Friday, April 26, 2013

Q&A with writer Annie Barrows


Annie Barrows
Annie Barrows is the co-author, with her late aunt, Mary Ann Shaffer, of the bestselling novel The Guernsey Literary and Potato Peel Pie Society. She also is the author of the children's series Ivy and Bean, and The Magic Half, a novel for kids.

Q: You have written for adults and for children. Do you prefer one type of writing over the other, and if so, why?

A: I get this question a lot, and I always have a tough time answering it. Usually, I try to avoid the whole thing by saying that I like children readers better because they’re cuter. Which is true—the cuter part, I mean—but evasive. This time, I’ll attempt a real answer. Here’s what I like about writing for kids: you must know how it’s going to end when you begin. You have to keep the writing tight; you can’t be scampering down tangential paths or introducing subsidiary ideas that don’t pertain to the story. It’s a little like poetry, in that the form demands distillation and a very clear mind.

Here’s what I like about writing for grownups: you don’t have to know every single thing before you begin. Meandering is allowed. You can introduce ideas that don’t play out for a very long time. You can hint at things. You can imply things. There is kissing.
          
In other words, what I like about writing for kids is exactly the opposite of what I like about writing for grownups. I don’t exactly know what to make of that in terms of preference. I guess I’m glad I don’t have to choose between them.

Q: Did you expect The Guernsey Literary and Potato Peel Pie Society to be such a huge bestseller, and what about it do you think appealed to so many people? Would your aunt have been surprised at the reception the book has had?

A: Well, we had a hint that it was going to be popular when there was an auction for US publication rights. And we thought it boded well that foreign rights were sold to twelve publishers before the book was edited. And then when the booksellers who read the advance copies kept raving about it—that seemed positive. But nothing, nothing, could have prepared me for the tidal wave that occurred when the book was published.
          
Why do I think the book had such appeal? Because it’s exactly like Mary Ann.  I never in forty-five years encountered anyone who could resist Mary Ann’s storytelling.  She delighted, entertained, and enchanted everyone she ever met. Just like The Guernsey Literary and Potato Peel Pie Society.   

The one person who might not have seen it like this is Mary Ann herself. I think she’d have been shocked at the uproar. She was, actually, a rather shy person, and she lived a pretty quiet life, so I doubt she would have enjoyed touring and being interviewed. But she would have loved hearing from all the readers who adored the book, and I like to think she’s been reading those letters and emails over my shoulder for the past five years.

▶ WRITTEN REQUEST A:
Condense the paragraph in the interview that opens "Well, we had a hint" into a short bulleted list of its main facts.
▶ WRITTEN REQUEST B:
Carry the interview with Annie Barrows forward from its final sentence.
The records that come next have no connection to the interview.

▶ RECORDED DATA:
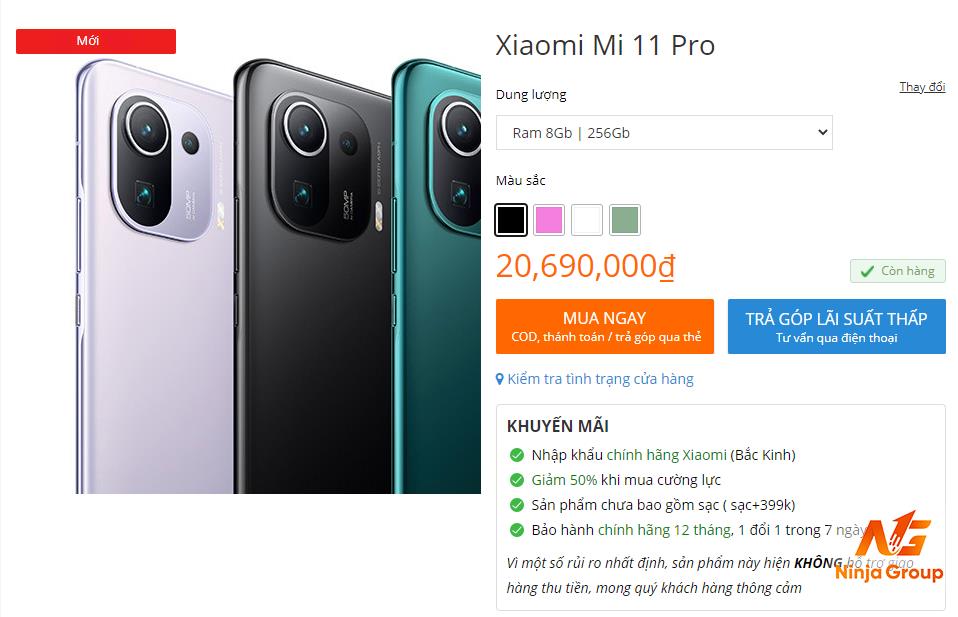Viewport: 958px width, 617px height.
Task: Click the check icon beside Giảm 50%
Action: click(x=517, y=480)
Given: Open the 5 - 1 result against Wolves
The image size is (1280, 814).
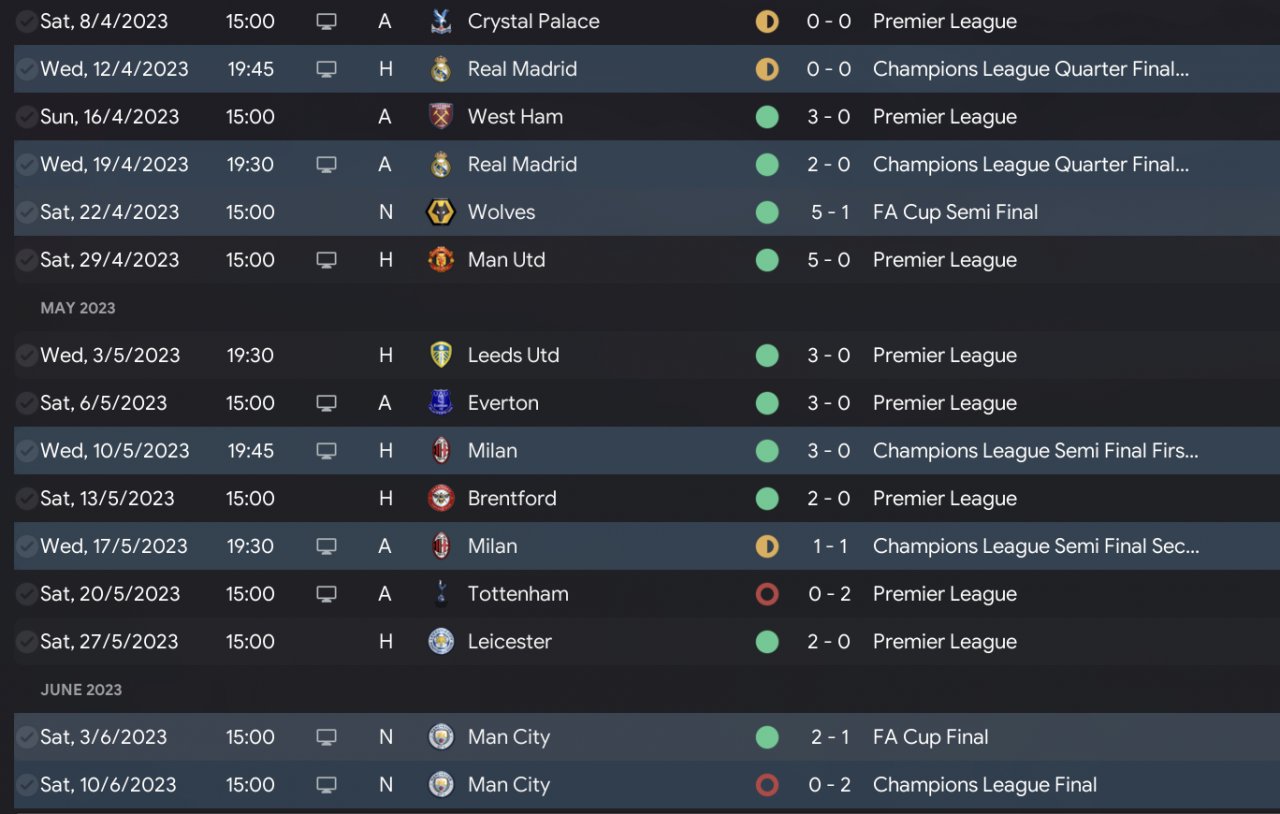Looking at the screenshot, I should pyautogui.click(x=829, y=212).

...

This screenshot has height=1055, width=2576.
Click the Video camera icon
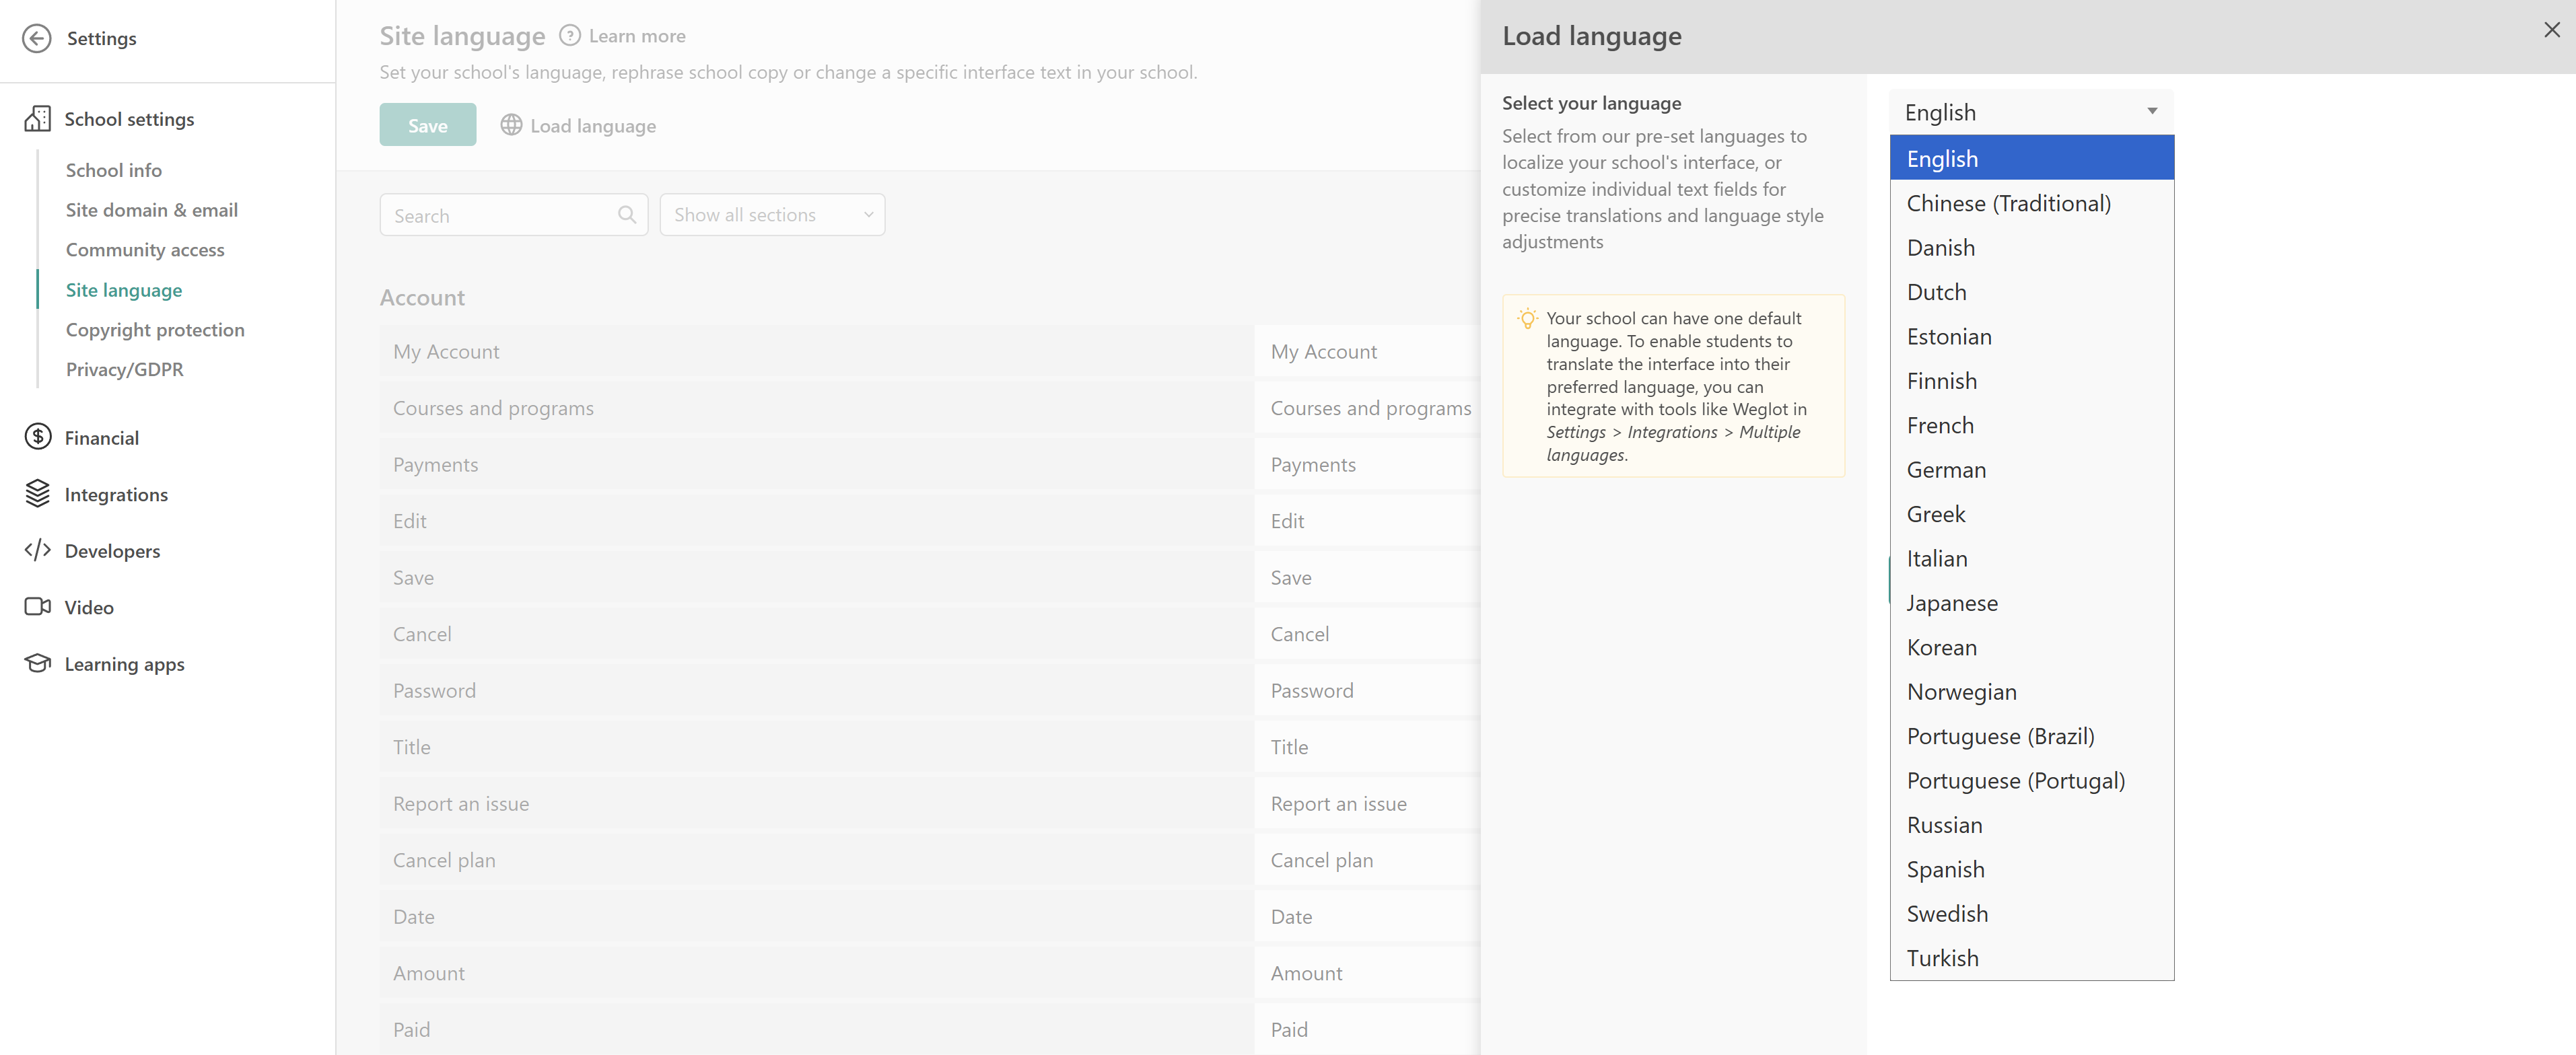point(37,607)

==

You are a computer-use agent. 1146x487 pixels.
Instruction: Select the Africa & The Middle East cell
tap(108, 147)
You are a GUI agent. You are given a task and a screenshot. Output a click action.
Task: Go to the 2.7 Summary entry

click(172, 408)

▶ TASK RESULT A:
- An auction for the US publication rights hinted that the book would be popular.
- Foreign rights were sold to twelve publishers before the book was edited.
- Booksellers who read advance copies kept raving about it.
- None of this prepared the author for the tidal wave when the book was published.

▶ TASK RESULT B:
Q: You write on your website that you're a big fan of Edward Eager, who wrote Half Magic and other classics, and that the title of your children's book The Magic Half is partly inspired by Eager. What about his books do you particularly like?

A: I am a big fan of Eager in particular and what I call domestic magic in general. What Eager does is place magic in the context of regular life—as opposed to fantasy, in which the tale occurs in another, magical world.  As a kid, I much preferred domestic magic, because it helped me maintain my hope that someday, somehow, I’d have a magical experience myself.  I also love Eager’s books (all of them!)  because they’re character-driven, which is rarely the case in a magic story. All too often, writers of magic stories opt to resolve all issues by means of magic, because they can and because it’s easy. Unfortunately, it’s also boring.

Q: How did you come up with the idea for your "Ivy and Bean" series for kids?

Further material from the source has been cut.